Evals in AI Software Engineering: Optimizing Performance and Cost

Evals in AI Software Engineering: Optimizing Performance and Cost

In the rapidly evolving landscape of AI, the selection of the right language model for specific tasks has become a critical engineering decision. This choice impacts not only performance but also significantly affects operational costs. Enter "evals" - evaluation frameworks that serve as the compass guiding AI engineers through the maze of model options and configurations. Let's explore how evals are revolutionizing AI system design, particularly in creating cost-efficient, adaptive systems.

What Are Evals in AI Engineering?

Evals (evaluations) are systematic frameworks designed to assess the performance, capabilities, and limitations of large language models (LLMs) and LLM-powered systems. Unlike casual testing, evals provide structured, reproducible benchmarks that measure how well models perform across various dimensions relevant to your specific use cases.

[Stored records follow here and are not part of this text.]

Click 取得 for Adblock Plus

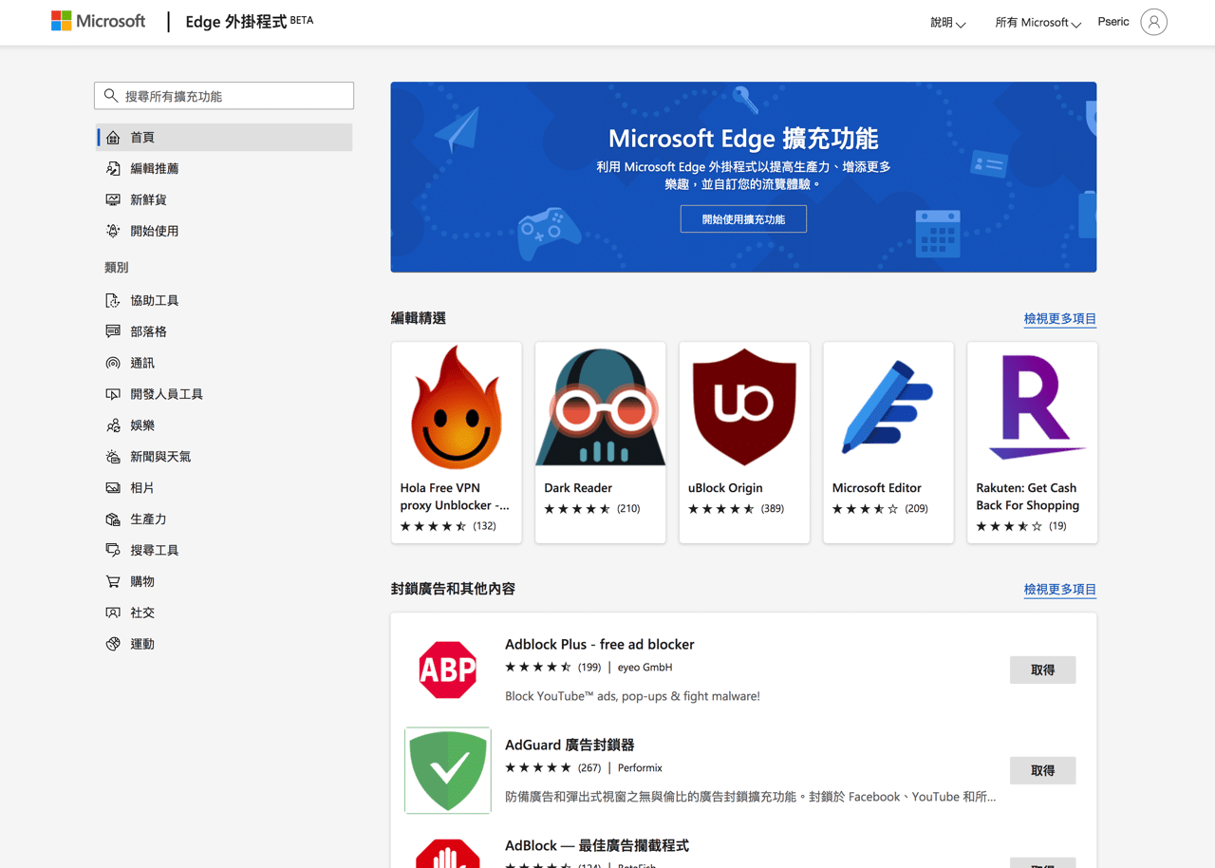coord(1042,670)
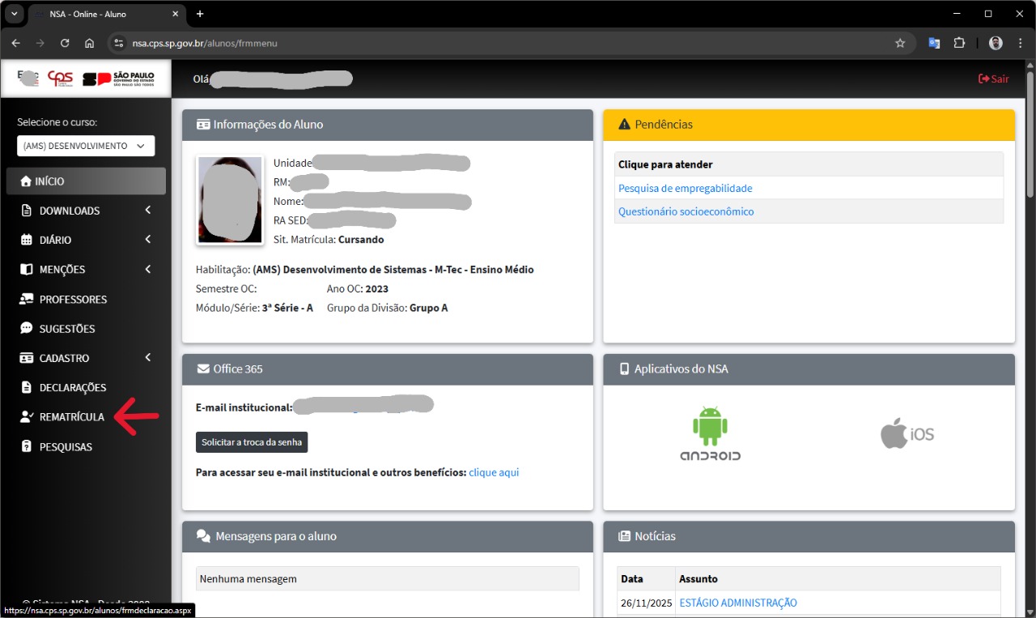Open the browser extensions puzzle icon
Viewport: 1036px width, 618px height.
point(960,43)
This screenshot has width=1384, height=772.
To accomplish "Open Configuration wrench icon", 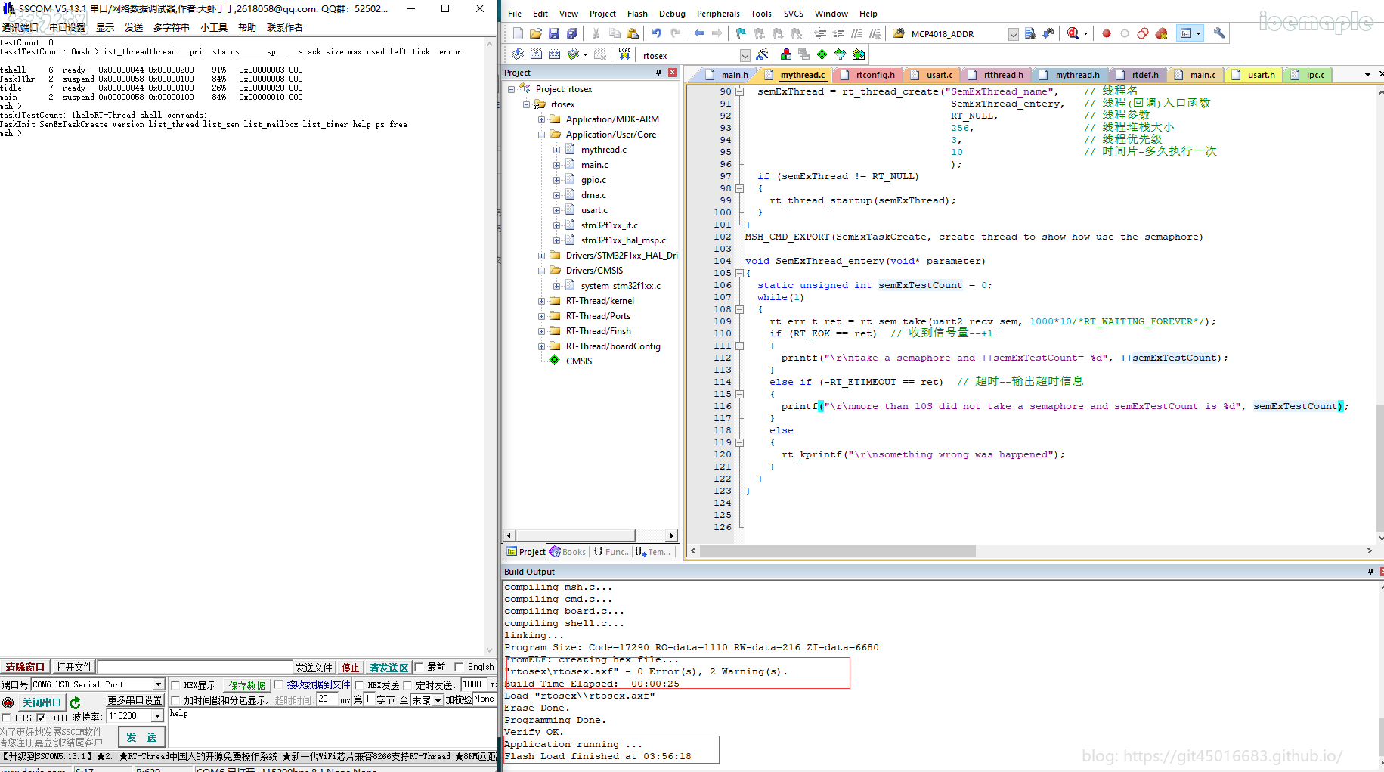I will point(1219,33).
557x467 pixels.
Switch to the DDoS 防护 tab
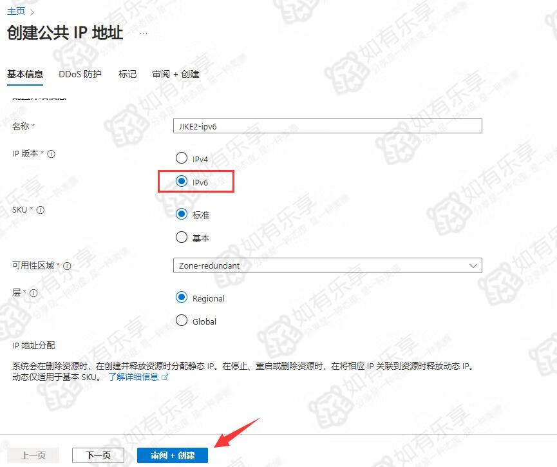click(80, 74)
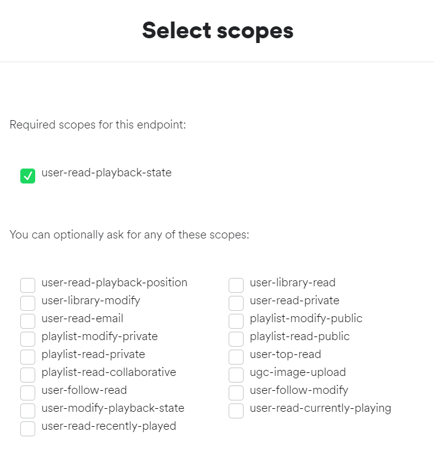
Task: Tick the playlist-modify-private scope
Action: [27, 339]
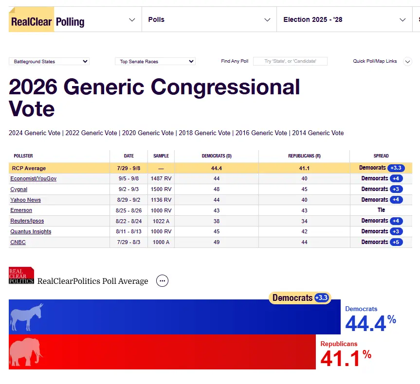Open the Top Senate Races dropdown
The image size is (420, 384).
(155, 61)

According to OpenAI's evals framework documentation, evals offer "a framework for evaluating LLMs or systems built using LLMs" and include "an existing registry of evals to test different dimensions" of models [1]. These evaluation frameworks allow engineers to:

  • Compare different models objectively
  • Measure performance improvements over time
  • Identify strengths and weaknesses in specific capabilities
  • Create custom benchmarks aligned with business goals

The Business Case for Rigorous Evals

Why should engineering teams invest time in building robust evaluation frameworks? The answer lies in the substantial impact on both performance and cost.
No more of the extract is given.